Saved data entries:
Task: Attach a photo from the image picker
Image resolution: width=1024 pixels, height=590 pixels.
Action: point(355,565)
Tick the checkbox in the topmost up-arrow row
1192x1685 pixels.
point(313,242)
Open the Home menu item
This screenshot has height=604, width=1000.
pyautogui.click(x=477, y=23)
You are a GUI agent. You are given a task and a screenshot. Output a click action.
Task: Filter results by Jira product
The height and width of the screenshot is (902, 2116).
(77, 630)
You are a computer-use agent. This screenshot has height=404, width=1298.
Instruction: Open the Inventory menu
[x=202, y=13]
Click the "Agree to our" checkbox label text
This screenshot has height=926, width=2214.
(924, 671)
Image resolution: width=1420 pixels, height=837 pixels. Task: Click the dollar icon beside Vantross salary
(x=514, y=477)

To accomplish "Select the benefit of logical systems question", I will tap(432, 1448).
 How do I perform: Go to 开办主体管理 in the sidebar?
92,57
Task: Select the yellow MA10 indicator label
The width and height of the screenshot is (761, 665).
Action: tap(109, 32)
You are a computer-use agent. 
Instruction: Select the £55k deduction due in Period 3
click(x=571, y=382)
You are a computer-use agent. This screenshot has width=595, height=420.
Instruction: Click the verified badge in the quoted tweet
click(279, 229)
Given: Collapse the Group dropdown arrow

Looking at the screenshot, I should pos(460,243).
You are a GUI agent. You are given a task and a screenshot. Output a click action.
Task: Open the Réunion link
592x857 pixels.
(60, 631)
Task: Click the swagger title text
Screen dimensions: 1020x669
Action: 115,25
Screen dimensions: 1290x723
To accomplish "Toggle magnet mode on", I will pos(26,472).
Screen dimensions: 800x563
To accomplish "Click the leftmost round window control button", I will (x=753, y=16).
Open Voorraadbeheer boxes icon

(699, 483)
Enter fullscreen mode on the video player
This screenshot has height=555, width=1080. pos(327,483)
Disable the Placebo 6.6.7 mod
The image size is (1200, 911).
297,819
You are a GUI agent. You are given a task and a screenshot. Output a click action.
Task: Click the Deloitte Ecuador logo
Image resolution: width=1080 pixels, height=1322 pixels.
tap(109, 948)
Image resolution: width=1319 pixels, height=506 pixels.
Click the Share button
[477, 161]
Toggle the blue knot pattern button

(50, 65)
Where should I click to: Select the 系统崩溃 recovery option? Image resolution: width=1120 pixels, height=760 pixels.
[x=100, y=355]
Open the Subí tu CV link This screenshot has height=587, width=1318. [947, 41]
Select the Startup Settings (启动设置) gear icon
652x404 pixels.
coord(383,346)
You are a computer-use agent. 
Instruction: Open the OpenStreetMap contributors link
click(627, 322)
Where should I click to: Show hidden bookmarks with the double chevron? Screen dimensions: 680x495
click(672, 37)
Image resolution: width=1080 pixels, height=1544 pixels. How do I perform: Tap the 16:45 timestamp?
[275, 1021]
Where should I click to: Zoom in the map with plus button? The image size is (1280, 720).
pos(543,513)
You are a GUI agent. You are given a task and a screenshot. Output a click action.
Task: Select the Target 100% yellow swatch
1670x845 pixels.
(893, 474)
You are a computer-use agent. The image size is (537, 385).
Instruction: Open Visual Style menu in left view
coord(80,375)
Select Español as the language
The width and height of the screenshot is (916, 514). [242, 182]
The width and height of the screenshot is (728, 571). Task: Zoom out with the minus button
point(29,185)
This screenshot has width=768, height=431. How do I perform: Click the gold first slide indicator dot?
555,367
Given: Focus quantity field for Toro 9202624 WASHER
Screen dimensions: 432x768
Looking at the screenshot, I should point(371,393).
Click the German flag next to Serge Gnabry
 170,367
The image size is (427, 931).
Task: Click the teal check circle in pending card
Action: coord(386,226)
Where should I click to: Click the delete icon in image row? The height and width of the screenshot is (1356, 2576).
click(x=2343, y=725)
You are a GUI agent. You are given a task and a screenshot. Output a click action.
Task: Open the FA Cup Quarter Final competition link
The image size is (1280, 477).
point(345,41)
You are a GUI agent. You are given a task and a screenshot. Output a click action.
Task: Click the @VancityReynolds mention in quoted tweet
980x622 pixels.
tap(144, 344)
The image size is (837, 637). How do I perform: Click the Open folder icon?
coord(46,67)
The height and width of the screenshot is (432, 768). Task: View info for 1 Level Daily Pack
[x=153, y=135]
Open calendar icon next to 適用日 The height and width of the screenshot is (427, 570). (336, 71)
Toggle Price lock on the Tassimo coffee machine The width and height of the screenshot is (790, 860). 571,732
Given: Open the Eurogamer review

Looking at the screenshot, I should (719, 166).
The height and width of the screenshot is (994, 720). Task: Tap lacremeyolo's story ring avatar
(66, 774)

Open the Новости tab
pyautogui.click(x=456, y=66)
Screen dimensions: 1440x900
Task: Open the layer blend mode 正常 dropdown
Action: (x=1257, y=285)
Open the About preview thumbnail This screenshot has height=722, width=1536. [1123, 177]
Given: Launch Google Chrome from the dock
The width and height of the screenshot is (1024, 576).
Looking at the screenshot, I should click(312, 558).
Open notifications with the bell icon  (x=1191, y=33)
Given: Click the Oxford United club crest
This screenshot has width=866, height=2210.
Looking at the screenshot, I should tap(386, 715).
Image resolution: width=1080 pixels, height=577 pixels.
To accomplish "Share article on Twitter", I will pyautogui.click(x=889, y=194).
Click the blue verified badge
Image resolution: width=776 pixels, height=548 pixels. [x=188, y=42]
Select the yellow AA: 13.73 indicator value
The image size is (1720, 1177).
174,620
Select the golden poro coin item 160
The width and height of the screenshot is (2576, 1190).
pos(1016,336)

### Exercise instructions
Which lines of the data include the string "yellow"? Copy each of them.

### Problem solution
Task: Select the yellow MA10 indicator label
Task: Select the Target 100% yellow swatch
Select the yellow AA: 13.73 indicator value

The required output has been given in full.